WHAT THE EXERCISE ASKS — Please set down the listing exactly, from the first line to the last.

DATA FOR THIS TASK —
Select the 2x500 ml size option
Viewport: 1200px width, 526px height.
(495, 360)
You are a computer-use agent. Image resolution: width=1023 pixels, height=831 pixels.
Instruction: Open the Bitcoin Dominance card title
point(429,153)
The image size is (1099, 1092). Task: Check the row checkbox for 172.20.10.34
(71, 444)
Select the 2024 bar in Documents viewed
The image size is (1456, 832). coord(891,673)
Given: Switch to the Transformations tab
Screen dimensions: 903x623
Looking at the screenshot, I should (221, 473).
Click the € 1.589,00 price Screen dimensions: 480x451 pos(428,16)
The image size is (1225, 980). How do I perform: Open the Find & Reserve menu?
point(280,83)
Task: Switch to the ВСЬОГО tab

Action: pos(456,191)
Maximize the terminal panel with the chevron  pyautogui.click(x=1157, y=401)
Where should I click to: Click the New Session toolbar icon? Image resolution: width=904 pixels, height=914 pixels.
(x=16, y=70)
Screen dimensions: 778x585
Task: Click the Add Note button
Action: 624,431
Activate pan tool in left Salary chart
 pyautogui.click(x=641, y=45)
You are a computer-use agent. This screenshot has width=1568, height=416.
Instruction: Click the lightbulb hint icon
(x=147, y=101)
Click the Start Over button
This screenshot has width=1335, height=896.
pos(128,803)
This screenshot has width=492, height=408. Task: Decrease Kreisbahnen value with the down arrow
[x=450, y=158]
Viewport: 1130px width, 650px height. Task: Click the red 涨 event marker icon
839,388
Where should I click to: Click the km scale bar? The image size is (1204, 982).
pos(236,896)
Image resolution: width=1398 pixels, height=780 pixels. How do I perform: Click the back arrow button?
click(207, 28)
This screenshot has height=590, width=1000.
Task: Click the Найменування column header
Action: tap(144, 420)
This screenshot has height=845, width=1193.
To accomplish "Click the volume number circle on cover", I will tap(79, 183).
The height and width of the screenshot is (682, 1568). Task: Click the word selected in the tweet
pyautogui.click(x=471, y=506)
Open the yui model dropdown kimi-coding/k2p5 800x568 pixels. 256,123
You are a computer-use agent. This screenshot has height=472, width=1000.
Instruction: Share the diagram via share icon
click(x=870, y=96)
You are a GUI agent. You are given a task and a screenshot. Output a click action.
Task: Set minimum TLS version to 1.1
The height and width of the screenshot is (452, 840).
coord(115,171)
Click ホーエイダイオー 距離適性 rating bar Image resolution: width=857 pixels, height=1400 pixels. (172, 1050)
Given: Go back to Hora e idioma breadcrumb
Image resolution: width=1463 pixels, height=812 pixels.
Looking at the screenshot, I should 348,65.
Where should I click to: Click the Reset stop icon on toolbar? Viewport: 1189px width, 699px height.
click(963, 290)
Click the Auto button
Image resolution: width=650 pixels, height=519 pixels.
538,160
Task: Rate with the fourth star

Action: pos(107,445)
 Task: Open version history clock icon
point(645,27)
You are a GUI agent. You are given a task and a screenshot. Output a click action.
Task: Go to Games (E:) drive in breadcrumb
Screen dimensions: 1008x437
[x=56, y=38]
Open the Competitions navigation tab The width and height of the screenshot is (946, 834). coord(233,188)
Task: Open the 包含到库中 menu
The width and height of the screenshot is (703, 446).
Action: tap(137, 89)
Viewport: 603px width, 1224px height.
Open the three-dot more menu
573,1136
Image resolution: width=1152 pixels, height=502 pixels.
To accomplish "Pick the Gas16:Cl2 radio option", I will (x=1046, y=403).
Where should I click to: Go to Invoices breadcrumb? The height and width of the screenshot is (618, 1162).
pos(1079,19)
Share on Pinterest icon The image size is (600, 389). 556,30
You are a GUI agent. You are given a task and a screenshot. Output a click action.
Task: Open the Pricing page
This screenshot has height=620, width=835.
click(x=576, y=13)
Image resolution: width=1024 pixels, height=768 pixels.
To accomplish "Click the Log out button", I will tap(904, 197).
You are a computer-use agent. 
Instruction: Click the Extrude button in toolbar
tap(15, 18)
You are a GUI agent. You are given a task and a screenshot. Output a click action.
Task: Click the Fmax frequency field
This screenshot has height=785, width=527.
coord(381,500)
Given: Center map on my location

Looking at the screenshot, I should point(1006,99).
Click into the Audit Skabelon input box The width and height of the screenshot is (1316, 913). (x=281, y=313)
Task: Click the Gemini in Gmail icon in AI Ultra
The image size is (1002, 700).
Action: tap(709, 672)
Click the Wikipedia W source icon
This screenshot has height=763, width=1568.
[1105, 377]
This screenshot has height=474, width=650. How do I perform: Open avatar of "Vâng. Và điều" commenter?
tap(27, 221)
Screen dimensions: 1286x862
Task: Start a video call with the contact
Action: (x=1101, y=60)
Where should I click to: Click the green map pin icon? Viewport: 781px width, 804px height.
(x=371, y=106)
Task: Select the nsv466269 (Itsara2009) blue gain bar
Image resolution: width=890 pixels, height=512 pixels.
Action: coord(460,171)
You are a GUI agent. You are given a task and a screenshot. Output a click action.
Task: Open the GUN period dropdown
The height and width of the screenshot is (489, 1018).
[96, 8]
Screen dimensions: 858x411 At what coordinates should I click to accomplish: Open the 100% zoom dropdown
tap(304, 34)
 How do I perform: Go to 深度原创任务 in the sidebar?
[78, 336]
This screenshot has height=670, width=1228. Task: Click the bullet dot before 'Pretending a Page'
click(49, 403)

EXPECTED ANSWER —
Select the 2x500 ml size option
Viewport: 1200px width, 526px height.
(495, 360)
You are a computer-use agent. Image resolution: width=1023 pixels, height=831 pixels.
Instruction: Open the Bitcoin Dominance card title
point(429,153)
The image size is (1099, 1092). Task: Check the row checkbox for 172.20.10.34
(71, 444)
Select the 2024 bar in Documents viewed
The image size is (1456, 832). coord(891,673)
Given: Switch to the Transformations tab
Screen dimensions: 903x623
Looking at the screenshot, I should (221, 473).
Click the € 1.589,00 price Screen dimensions: 480x451 pos(428,16)
The image size is (1225, 980). How do I perform: Open the Find & Reserve menu?
point(280,83)
Task: Switch to the ВСЬОГО tab

Action: pos(456,191)
Maximize the terminal panel with the chevron  pyautogui.click(x=1157, y=401)
Where should I click to: Click the New Session toolbar icon? Image resolution: width=904 pixels, height=914 pixels.
(x=16, y=70)
Screen dimensions: 778x585
Task: Click the Add Note button
Action: 624,431
Activate pan tool in left Salary chart
 pyautogui.click(x=641, y=45)
You are a computer-use agent. This screenshot has width=1568, height=416.
Instruction: Click the lightbulb hint icon
(x=147, y=101)
Click the Start Over button
This screenshot has width=1335, height=896.
pos(128,803)
This screenshot has width=492, height=408. Task: Decrease Kreisbahnen value with the down arrow
[x=450, y=158]
Viewport: 1130px width, 650px height. Task: Click the red 涨 event marker icon
839,388
Where should I click to: Click the km scale bar? The image size is (1204, 982).
pos(236,896)
Image resolution: width=1398 pixels, height=780 pixels. How do I perform: Click the back arrow button?
click(207, 28)
This screenshot has height=590, width=1000.
Task: Click the Найменування column header
Action: tap(144, 420)
This screenshot has height=845, width=1193.
To accomplish "Click the volume number circle on cover", I will tap(79, 183).
The height and width of the screenshot is (682, 1568). Task: Click the word selected in the tweet
pyautogui.click(x=471, y=506)
Open the yui model dropdown kimi-coding/k2p5 800x568 pixels. 256,123
You are a computer-use agent. This screenshot has height=472, width=1000.
Instruction: Share the diagram via share icon
click(x=870, y=96)
You are a GUI agent. You are given a task and a screenshot. Output a click action.
Task: Set minimum TLS version to 1.1
The height and width of the screenshot is (452, 840).
coord(115,171)
Click ホーエイダイオー 距離適性 rating bar Image resolution: width=857 pixels, height=1400 pixels. (172, 1050)
Given: Go back to Hora e idioma breadcrumb
Image resolution: width=1463 pixels, height=812 pixels.
Looking at the screenshot, I should 348,65.
Where should I click to: Click the Reset stop icon on toolbar? Viewport: 1189px width, 699px height.
click(963, 290)
Click the Auto button
Image resolution: width=650 pixels, height=519 pixels.
538,160
Task: Rate with the fourth star

Action: pos(107,445)
 Task: Open version history clock icon
point(645,27)
You are a GUI agent. You are given a task and a screenshot. Output a click action.
Task: Go to Games (E:) drive in breadcrumb
Screen dimensions: 1008x437
[x=56, y=38]
Open the Competitions navigation tab The width and height of the screenshot is (946, 834). coord(233,188)
Task: Open the 包含到库中 menu
The width and height of the screenshot is (703, 446).
Action: tap(137, 89)
Viewport: 603px width, 1224px height.
Open the three-dot more menu
573,1136
Image resolution: width=1152 pixels, height=502 pixels.
To accomplish "Pick the Gas16:Cl2 radio option", I will (x=1046, y=403).
Where should I click to: Go to Invoices breadcrumb? The height and width of the screenshot is (618, 1162).
pos(1079,19)
Share on Pinterest icon The image size is (600, 389). 556,30
You are a GUI agent. You are given a task and a screenshot. Output a click action.
Task: Open the Pricing page
This screenshot has height=620, width=835.
click(x=576, y=13)
Image resolution: width=1024 pixels, height=768 pixels.
To accomplish "Click the Log out button", I will tap(904, 197).
You are a computer-use agent. 
Instruction: Click the Extrude button in toolbar
tap(15, 18)
You are a GUI agent. You are given a task and a screenshot. Output a click action.
Task: Click the Fmax frequency field
This screenshot has height=785, width=527.
coord(381,500)
Given: Center map on my location

Looking at the screenshot, I should point(1006,99).
Click into the Audit Skabelon input box The width and height of the screenshot is (1316, 913). (x=281, y=313)
Task: Click the Gemini in Gmail icon in AI Ultra
The image size is (1002, 700).
Action: tap(709, 672)
Click the Wikipedia W source icon
This screenshot has height=763, width=1568.
[1105, 377]
This screenshot has height=474, width=650. How do I perform: Open avatar of "Vâng. Và điều" commenter?
tap(27, 221)
Screen dimensions: 1286x862
Task: Start a video call with the contact
Action: (x=1101, y=60)
Where should I click to: Click the green map pin icon? Viewport: 781px width, 804px height.
(x=371, y=106)
Task: Select the nsv466269 (Itsara2009) blue gain bar
Image resolution: width=890 pixels, height=512 pixels.
Action: coord(460,171)
You are a GUI agent. You are given a task and a screenshot. Output a click action.
Task: Open the GUN period dropdown
The height and width of the screenshot is (489, 1018).
[96, 8]
Screen dimensions: 858x411 At what coordinates should I click to accomplish: Open the 100% zoom dropdown
tap(304, 34)
 How do I perform: Go to 深度原创任务 in the sidebar?
[78, 336]
This screenshot has height=670, width=1228. Task: Click the bullet dot before 'Pretending a Page'
click(49, 403)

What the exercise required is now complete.